Anaphylaxis Bundle (when systemic symptoms)

  • Epinephrine IM first; then airway/oxygen/IV fluids.
  • Add H1 (cetirizine/levocetirizine) ± H2 (famotidine) and a single dose of steroid to reduce biphasic risk (evidence mixed; still common practice).
  • Observe 4–6 h (longer if severe/asthma/β-blockers). Discharge with two epinephrine auto-injectors, written plan, and trigger counseling.

Bradykinin Angioedema (ACE-i or C1-INH mediated)
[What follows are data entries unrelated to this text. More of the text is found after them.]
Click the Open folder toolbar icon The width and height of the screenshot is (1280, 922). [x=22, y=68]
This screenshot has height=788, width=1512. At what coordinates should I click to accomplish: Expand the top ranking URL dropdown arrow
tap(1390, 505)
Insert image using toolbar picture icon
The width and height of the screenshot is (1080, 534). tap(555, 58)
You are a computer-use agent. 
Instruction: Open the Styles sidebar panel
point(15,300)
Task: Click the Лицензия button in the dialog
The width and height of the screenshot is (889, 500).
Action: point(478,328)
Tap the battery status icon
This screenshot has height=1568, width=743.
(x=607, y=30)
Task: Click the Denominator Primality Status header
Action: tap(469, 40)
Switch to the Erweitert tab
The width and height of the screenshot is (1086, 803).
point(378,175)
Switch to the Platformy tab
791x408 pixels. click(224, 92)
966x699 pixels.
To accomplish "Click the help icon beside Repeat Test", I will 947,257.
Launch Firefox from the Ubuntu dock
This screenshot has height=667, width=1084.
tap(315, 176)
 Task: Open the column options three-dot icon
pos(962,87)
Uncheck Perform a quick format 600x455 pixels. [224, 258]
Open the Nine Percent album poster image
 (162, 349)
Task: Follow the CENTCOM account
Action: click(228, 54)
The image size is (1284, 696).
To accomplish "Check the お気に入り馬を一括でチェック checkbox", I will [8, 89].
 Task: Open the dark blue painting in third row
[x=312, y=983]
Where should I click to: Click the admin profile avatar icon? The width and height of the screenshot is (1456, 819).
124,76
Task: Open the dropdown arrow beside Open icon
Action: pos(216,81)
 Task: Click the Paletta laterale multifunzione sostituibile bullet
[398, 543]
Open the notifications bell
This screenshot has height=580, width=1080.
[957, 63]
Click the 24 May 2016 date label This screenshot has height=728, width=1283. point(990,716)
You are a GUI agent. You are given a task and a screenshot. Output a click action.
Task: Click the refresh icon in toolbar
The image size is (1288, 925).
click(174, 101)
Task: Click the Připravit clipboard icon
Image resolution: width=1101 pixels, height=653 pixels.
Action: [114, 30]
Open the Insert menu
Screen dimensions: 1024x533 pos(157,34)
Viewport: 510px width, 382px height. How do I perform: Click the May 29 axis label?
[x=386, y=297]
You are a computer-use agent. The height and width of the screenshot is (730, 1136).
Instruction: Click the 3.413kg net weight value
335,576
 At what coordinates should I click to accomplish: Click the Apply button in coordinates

  • Airway early—low threshold for advanced airway if tongue/laryngeal edema.
  • Stop ACE inhibitor permanently if suspected.
  • Targeted therapy (where available): icatibant (B2 antagonist), C1-esterase inhibitor concentrate, or ecallantide. Fresh frozen plasma is a backup in some protocols if specific agents unavailable.
  • Antihistamines/steroids/epinephrine have limited effect in pure bradykinin disease but give epinephrine if any doubt of anaphylaxis or airway compromise.
  • Clues to HAE/acquired C1-INH deficiency: recurrent angioedema without hives, abdominal attacks, family history. Outpatient testing: low C4, low/abnormal C1-INH (level/function).

Chronic Spontaneous Urticaria (CSU): Simple Algorithm

  1. Step 1: daily second-generation H1 (cetirizine/fexofenadine/loratadine).
  2. Step 2: up-titrate H1 up to standard dose.
  3. Step 3: add omalizumab (anti-IgE) for refractory CSU (monthly dosing; monitor for rare anaphylaxis).
  4. Step 4: consider cyclosporine under specialist care if still refractory.

Routine extensive labs are low yield; targeted tests (CBC, ESR/CRP, TSH) when history suggests.

Common Triggers & Phenotypes

  • Infections (viral/URI), foods, medications (NSAIDs, antibiotics, contrast), stings.
  • Physical urticarias: cold, pressure, cholinergic (heat/exercise), solar, aquagenic—treat with avoidance + antihistamines; consider omalizumab in refractory cases.
  • Autoimmune thyroid disease association with CSU—check TSH if clues.

Pediatrics Notes

  • Weight-based dosing; prefer second-generation H1s. Avoid codeine/opiates. Evaluate for anaphylaxis carefully.
  • Teach caregivers epinephrine auto-injector technique if indicated.

Discharge & Education

  • Written plan: when to use epinephrine, max antihistamine doses, and when to seek urgent care.
  • Trigger diary, label reading (NSAIDs/foods), avoid alcohol/heat in flares.
  • Return immediately for tongue/throat swelling, breathing difficulty, dizziness/syncope.

Patient FAQs

“Are steroids the cure?” No—use only briefly for severe flares. The backbone is non-sedating antihistamines (up-titrated) and biologics for chronic cases.

“Do I need allergy testing?” Often not for chronic spontaneous urticaria; targeted testing only when history points to a specific allergen.

References & Notes

Practical pathway: airway-first logic, epinephrine for anaphylaxis, high-dose second-gen H1 antihistamines, limited steroids, and bradykinin-specific therapy when indicated. Minimal, history-guided workup. Local protocols vary—follow institutional guidance. Educational only.

Educational only, not personal medical advice.